» **Assigned task A**
Decide whether each statement agrees with the abstract on cascading mentorship in medical education. Answer yes or no for each and quote the words from the abstract that settle it. (i) Medical students in AMI are mentored by physician residents. (ii) Students completed questionnaires only after their exposure to AMI. (iii) Open-ended responses were analyzed with sign tests.
» **Assigned task B**
Extend the abstract on cascading mentorship in medical education, picking up right after its final sentence.

» **Text section**
An evaluation of cascading mentorship as advocacy training in undergraduate medical education

BMC Med Educ. 2021 Jan 21;21(1):65. doi: 10.1186/s12909-021-02489-y.


Background: Physicians are in a position of great influence to advocate for health equity. As such, it is important for physicians-in-training to develop the knowledge and skills necessary to fulfil this role. Although various undergraduate medical programs have implemented health advocacy training, they often lack experiential learning and physician involvement. These aspects are foundational to the Advocacy Mentorship Initiative (AMI) which utilizes cascading mentorship as a novel approach to advocacy training. Medical students develop advocacy competency as peer mentors to youth raised in at-risk environments, while also being mentored themselves by physician residents. We aim to determine whether there are specific advantages to utilizing cascading mentorship to facilitate the attainment of advocacy competencies in undergraduate medical education.

Methods: Medical students participating in AMI between 2017 to 2020 completed pre- and post-exposure questionnaires. Questionnaires assessed confidence in advocacy-related skills and knowledge of youth advocacy concepts, as well as learning goals, skills gained, benefits of AMI and resident mentors, and impact on future career. Sign tests were utilized to analyze quantitative results, and content analysis was used for open-ended responses. A triangulation protocol was also utilized.

Collected data entries:
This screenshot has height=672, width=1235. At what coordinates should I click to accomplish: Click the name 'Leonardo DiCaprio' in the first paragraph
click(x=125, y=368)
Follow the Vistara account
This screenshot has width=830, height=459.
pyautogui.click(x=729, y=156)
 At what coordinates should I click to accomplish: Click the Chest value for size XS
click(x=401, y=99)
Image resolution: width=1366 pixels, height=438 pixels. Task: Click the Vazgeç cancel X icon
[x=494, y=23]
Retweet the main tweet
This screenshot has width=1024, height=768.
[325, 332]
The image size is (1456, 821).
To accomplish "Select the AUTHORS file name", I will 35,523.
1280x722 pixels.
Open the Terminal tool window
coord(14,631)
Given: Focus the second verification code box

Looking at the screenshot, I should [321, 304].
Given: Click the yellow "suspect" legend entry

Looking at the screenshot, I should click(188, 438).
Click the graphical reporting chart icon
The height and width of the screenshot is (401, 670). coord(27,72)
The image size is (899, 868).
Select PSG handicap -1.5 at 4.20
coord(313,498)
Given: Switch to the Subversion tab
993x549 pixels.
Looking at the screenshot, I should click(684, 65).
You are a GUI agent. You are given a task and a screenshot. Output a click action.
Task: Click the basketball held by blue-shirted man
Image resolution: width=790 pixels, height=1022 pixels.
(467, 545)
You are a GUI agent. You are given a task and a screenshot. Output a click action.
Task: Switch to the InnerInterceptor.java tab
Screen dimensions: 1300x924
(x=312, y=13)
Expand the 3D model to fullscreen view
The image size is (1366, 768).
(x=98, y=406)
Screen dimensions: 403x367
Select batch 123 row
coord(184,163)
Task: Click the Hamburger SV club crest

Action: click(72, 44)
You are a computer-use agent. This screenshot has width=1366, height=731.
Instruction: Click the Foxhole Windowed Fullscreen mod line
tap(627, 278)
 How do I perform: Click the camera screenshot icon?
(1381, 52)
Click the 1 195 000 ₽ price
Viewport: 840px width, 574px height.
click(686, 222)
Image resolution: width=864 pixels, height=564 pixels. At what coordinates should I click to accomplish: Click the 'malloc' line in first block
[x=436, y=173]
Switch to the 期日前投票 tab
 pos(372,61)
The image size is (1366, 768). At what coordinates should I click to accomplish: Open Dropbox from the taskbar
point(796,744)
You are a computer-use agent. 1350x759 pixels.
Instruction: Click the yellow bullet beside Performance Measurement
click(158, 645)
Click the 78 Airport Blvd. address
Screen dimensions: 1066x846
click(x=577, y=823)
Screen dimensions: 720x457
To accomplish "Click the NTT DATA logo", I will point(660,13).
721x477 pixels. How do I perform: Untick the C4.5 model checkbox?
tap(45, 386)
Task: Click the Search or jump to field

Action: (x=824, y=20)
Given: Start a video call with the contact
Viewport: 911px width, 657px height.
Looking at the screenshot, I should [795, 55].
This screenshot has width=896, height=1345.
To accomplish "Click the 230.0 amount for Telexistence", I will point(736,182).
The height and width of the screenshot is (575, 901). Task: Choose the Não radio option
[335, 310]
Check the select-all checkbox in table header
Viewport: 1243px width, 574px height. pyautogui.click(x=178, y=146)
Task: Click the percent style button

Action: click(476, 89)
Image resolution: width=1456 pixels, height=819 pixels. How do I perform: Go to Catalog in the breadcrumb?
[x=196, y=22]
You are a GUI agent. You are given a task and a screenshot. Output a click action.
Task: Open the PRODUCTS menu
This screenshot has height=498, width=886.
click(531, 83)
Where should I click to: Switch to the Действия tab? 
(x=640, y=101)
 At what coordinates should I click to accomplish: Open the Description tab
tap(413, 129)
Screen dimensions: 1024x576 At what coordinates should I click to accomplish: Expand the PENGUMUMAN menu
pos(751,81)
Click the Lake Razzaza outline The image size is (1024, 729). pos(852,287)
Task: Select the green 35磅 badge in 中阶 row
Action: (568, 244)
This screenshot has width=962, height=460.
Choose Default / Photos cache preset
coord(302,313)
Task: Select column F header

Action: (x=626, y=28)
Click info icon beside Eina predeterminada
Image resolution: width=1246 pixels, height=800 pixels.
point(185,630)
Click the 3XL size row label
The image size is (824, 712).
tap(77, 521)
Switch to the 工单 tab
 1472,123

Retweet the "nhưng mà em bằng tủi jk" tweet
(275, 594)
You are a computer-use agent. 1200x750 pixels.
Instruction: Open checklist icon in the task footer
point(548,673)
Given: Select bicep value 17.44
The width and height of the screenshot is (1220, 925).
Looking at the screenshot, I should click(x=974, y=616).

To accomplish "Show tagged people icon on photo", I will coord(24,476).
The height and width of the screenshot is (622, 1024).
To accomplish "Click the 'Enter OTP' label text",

» **Expected answer A**
(i) Yes: "while also being mentored themselves by physician residents."
(ii) No: "completed pre- and post-exposure questionnaires."
(iii) No: "content analysis was used for open-ended responses."

» **Expected answer B**
Results: Fifty mentors participated, 24 (48%) of which completed both pre- and post-exposure questionnaires. Participants gained confidence in advocacy-related skills (p < 0.05) such as working with vulnerable populations and advocating for medical and non-medical needs. They also reported significant improvements (p < 0.01) in their understanding of social determinants of health and concepts related to children's health and development. Content analysis showed that participants built meaningful relationships with mentees in which they learned about social determinants of health, youth advocacy, and developed various advocacy-related skills. Participants greatly valued mentorship by residents, identifying benefits such as support and advice regarding relations with at-risk youth, and career mentorship. AMI impacted participants' career trajectories in terms of interest in working with youth, psychiatry, and advocacy.

Conclusions: AMI offers a unique method of advocacy training through cascading mentorship that engages medical students both as mentors to at-risk youth and mentees to resident physicians. Through cascading mentorship, medical students advance in their advocacy-related skills and understanding of social determinants of health.

Keywords: Advocacy; Cascading mentorship; Social determinants of health; Undergraduate medical education.